TASK INPUT:
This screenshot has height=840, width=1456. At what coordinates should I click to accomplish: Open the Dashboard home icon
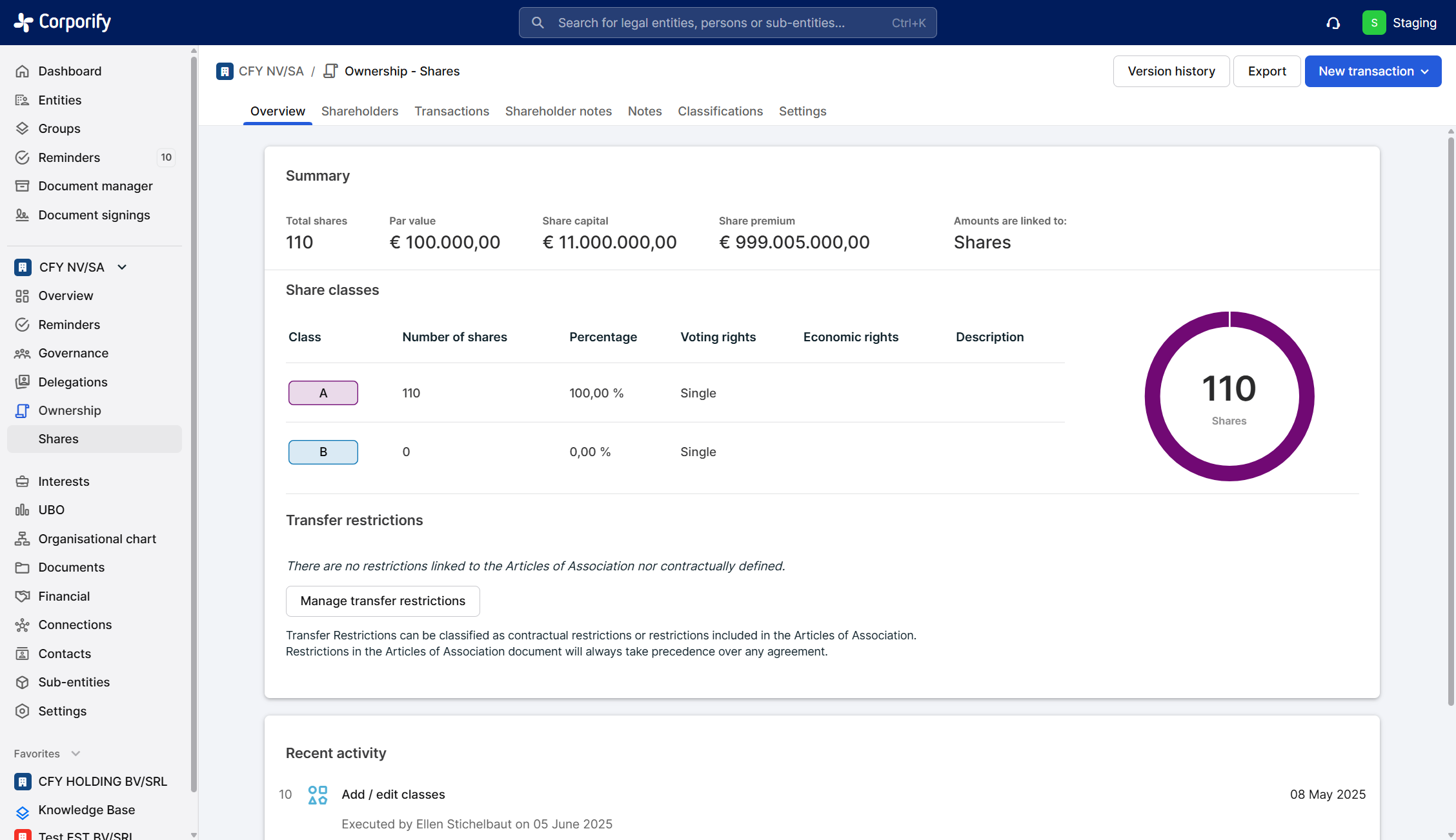click(x=23, y=71)
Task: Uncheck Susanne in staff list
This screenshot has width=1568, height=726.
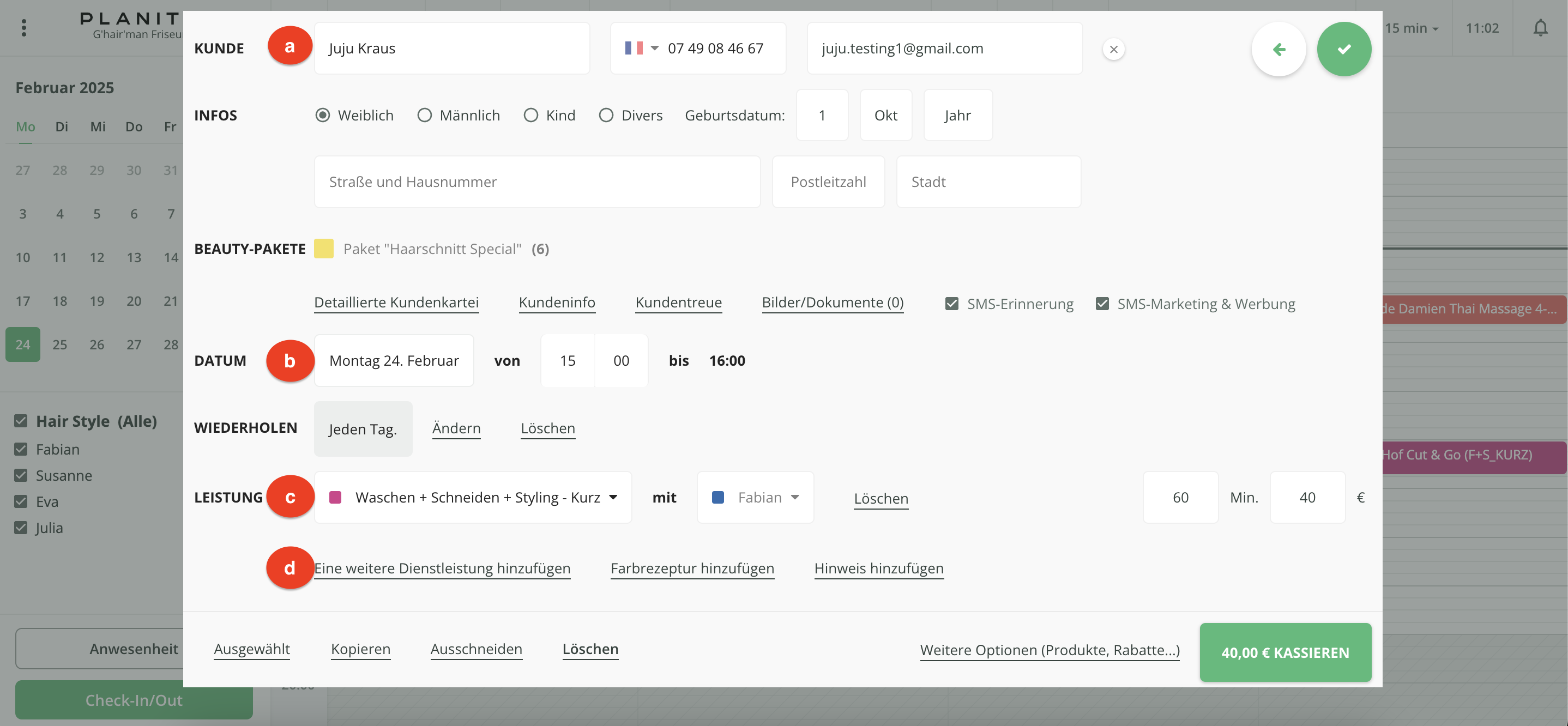Action: click(x=21, y=475)
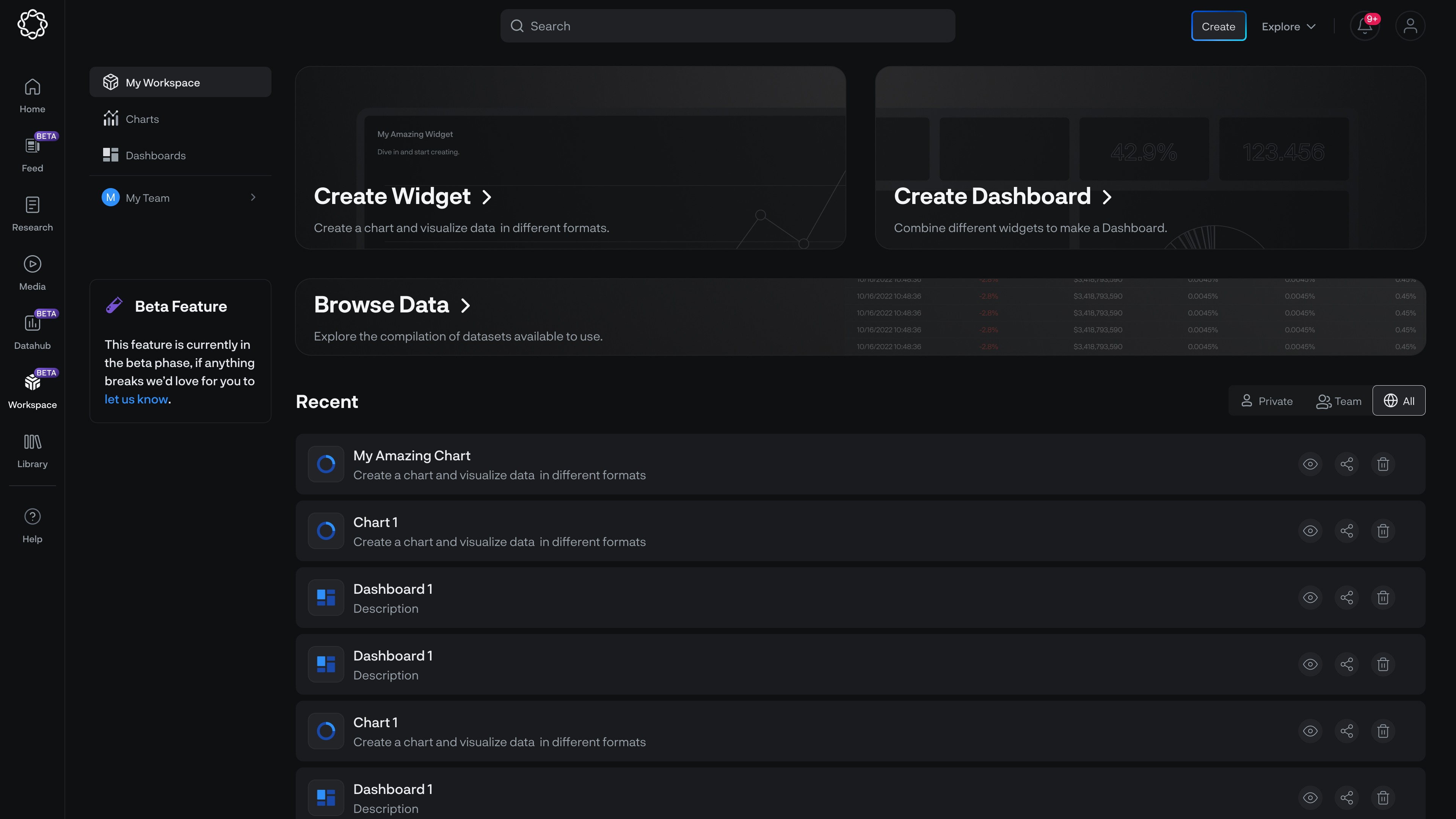The height and width of the screenshot is (819, 1456).
Task: Click the Create button in header
Action: coord(1218,27)
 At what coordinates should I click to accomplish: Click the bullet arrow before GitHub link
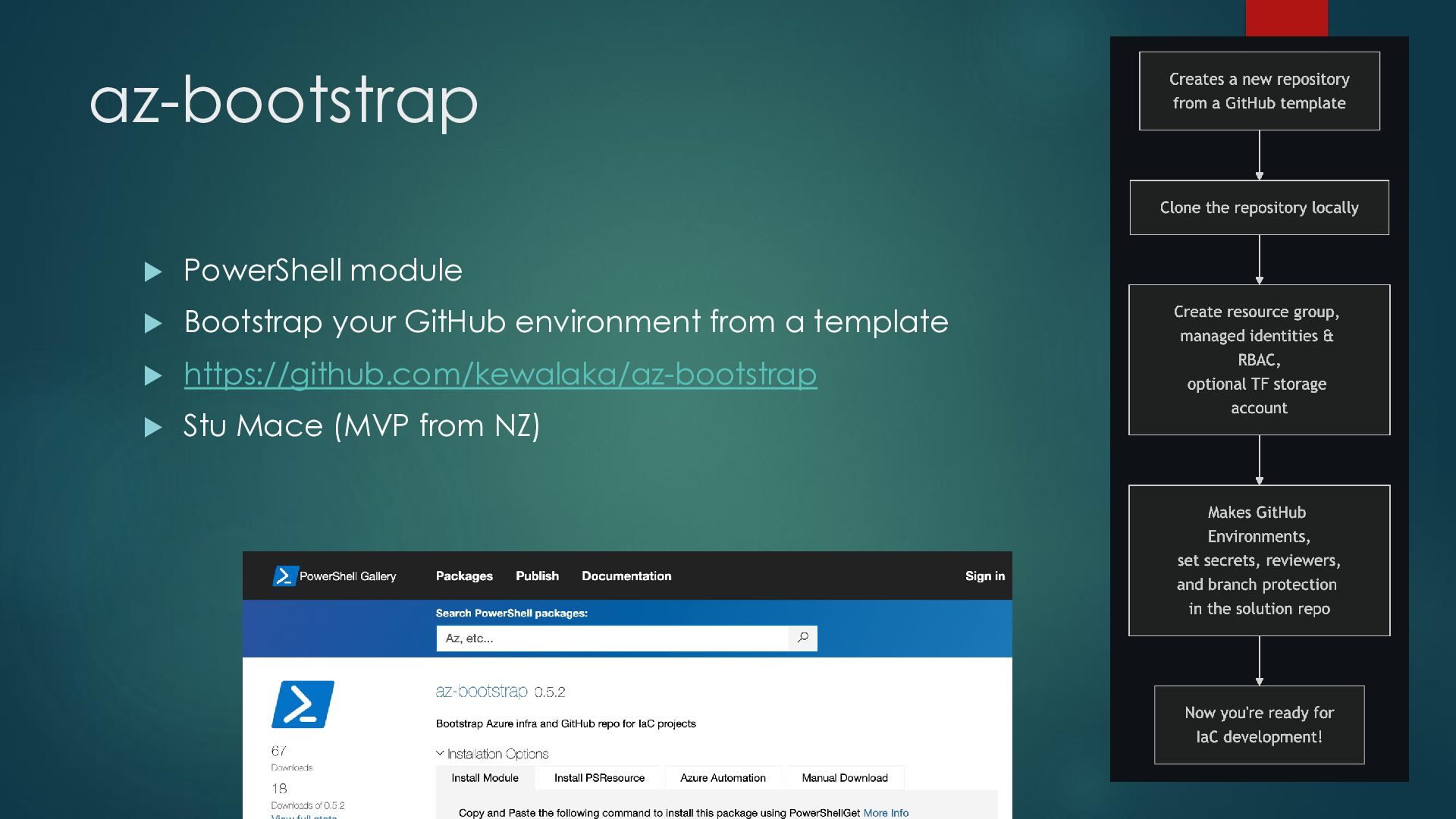pyautogui.click(x=153, y=375)
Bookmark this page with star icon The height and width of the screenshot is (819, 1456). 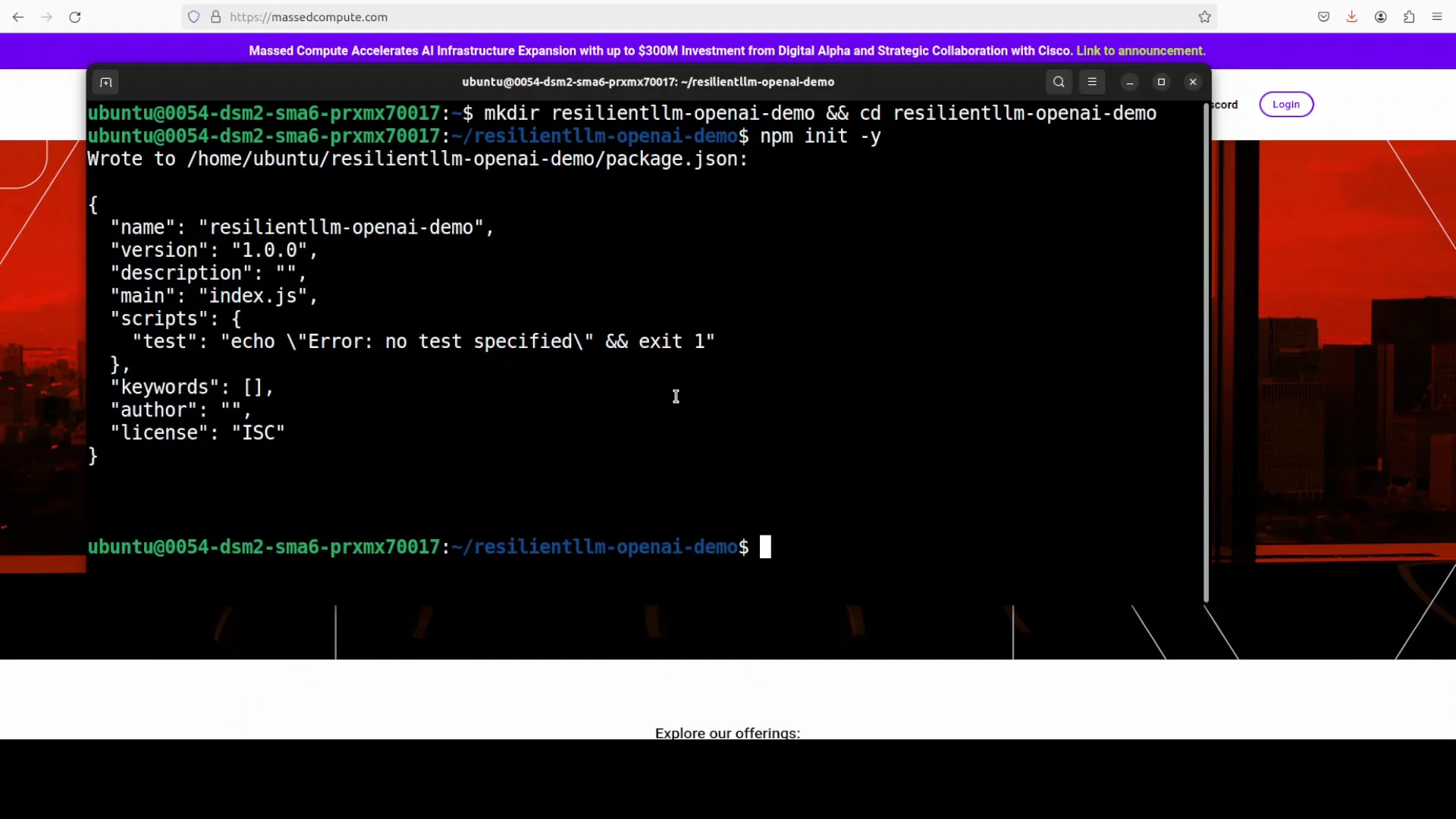[x=1204, y=17]
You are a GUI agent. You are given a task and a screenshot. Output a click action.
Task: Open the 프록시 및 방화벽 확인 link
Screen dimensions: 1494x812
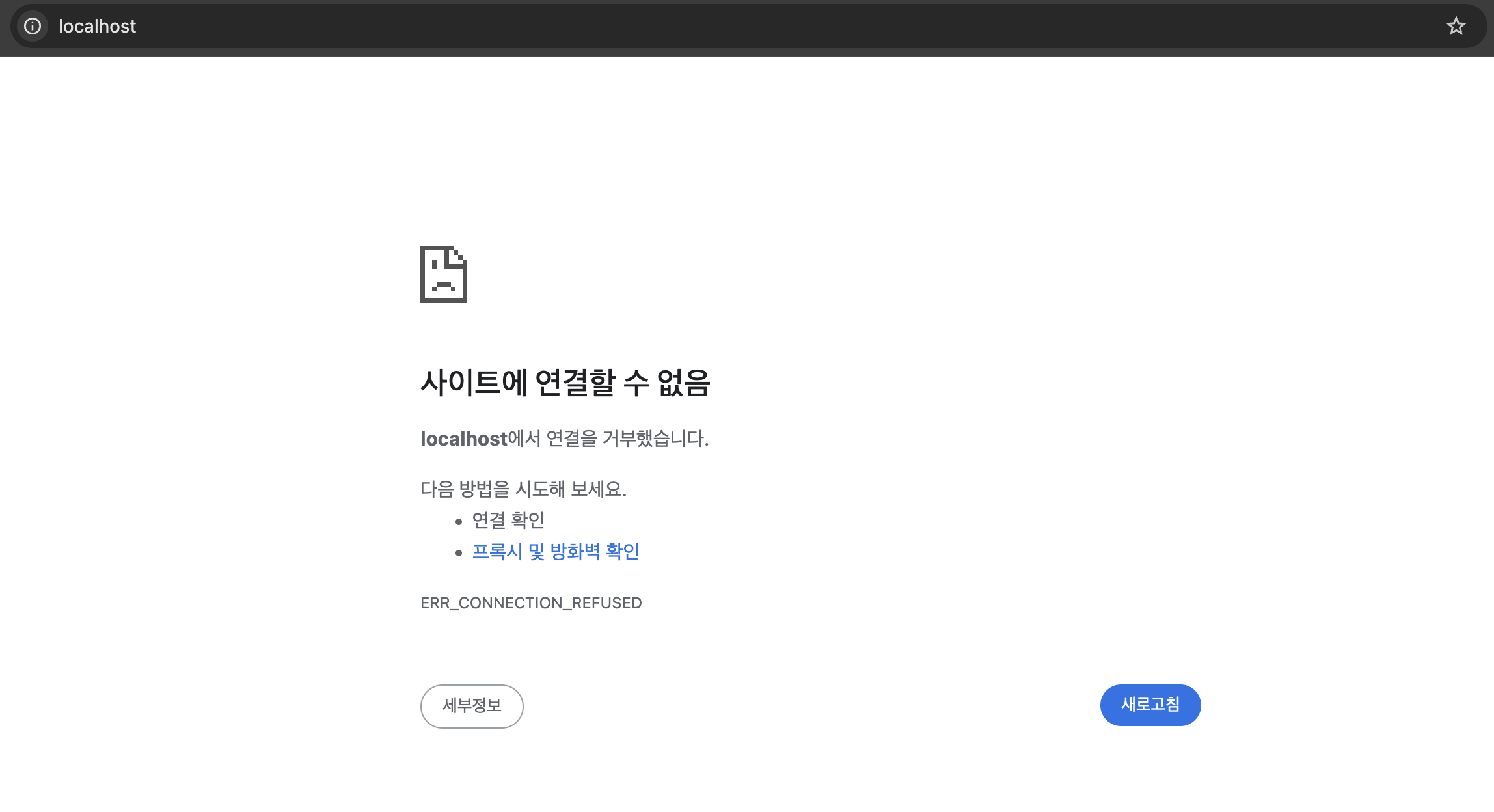556,552
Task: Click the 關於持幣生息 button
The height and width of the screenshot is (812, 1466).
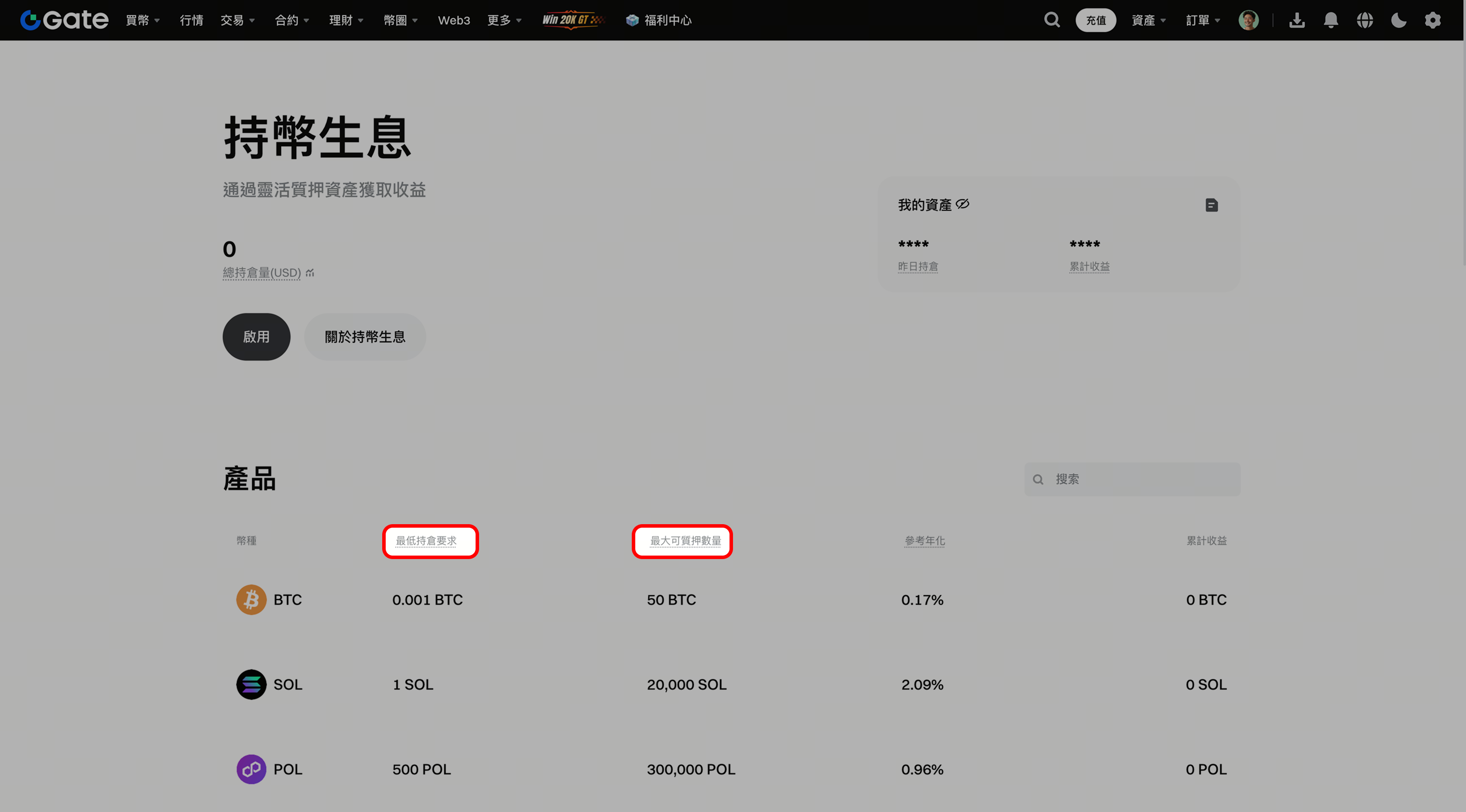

TASK GOAL:
Copy exactly, and only, the lines from the first line of the material through the line that contains "Task: Uncheck Susanne in staff list", both ends kept; no pictures.

THE COMPLETED TASK:
This screenshot has height=840, width=1456. At what coordinates should I click to accomplish: Open the Dashboard home icon
click(x=23, y=71)
Task: Uncheck Susanne in staff list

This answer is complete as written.